Nesta segunda-feira (25), a Câmara Municipal de Belo Horizonte realizou audiência para discutir o projeto do novo plano diretor da cidade, encaminhado pelo Executivo. Movimentos urbanos estiveram presentes à mesa, mas a sessão foi encerrada antes que pudessem participar da discussão.

“Nós viemos aqui para incluir no plano diretor a mudança de zoneamento das ocupações urbanas, pois elas ainda não são reconhecidas como áreas de interesse social, ou seja, de moradia. Reivindicamos isso para poder ligar água, luz, esgoto. Várias pessoas queriam falar, mas foram interrompidas. Então, resolvemos ocupar o plenário”, conta Leonardo Péricles, do Movimento de Luta dos Bairros, Vilas e Favelas (MLB).   

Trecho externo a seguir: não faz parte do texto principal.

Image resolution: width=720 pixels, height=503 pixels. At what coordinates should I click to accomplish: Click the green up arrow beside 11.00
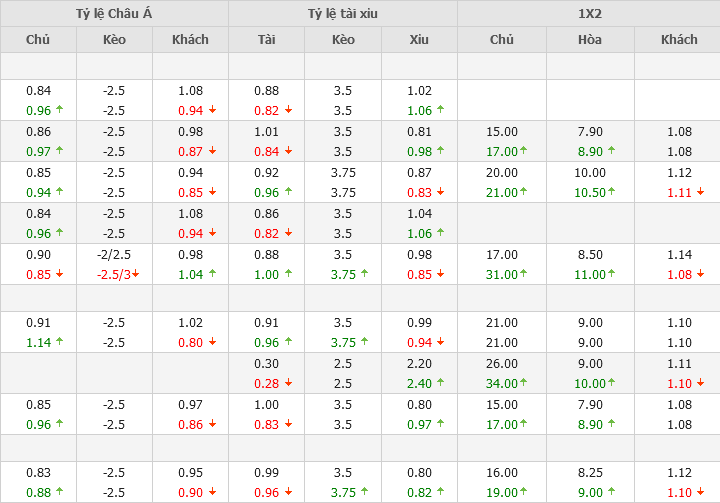(610, 274)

Quando o movimento decidiu pela ocupação, seguranças da Câmara bloquearam os acessos ao banheiro. Uma mulher teve a criança arrancada do colo. Iniciou-se, então, uma confusão, que terminou com várias pessoas feridas. “Seguranças me agrediram e à minha esposa. Fico triste com isso, porque eles são humanos como nós, mas nos tratam como bichos. Eu vou ao médico, vou fazer boletim de ocorrência e vou procurar meus direitos, porque isso é um absurdo”, comenta Tiago Henrique, morador da ocupação Eliana Silva.

Apesar da violência, o MLB conseguiu fazer com que o presidente da Câmara e a Mesa Diretora assumissem alguns compromissos. Entre eles, a apresentação de uma emenda no plano diretor, reconhecendo todas as ocupações da cidade como Zonas Especiais de Interesse Social (ZEIS). A Mesa Diretora também prometeu apresentar projeto alterando o zoneamento das ocupações, a fim de destiná-las à moradia popular. Além disso, responsáveis pelas agressões no plenário serão investigados e poderão sofrer punições.  

Na quarta-feira (27), representantes da Prefeitura visitarão as ocupações da cidade. “Vamos acompanhar e cobrar. Esperamos que isso seja o início de um diálogo concreto, que busque urbanizar o conjunto de comunidades, que hoje são mais de 25 mil famílias em Belo Horizonte e têm seu direito à cidade negado”, afirma Leonardo Péricles.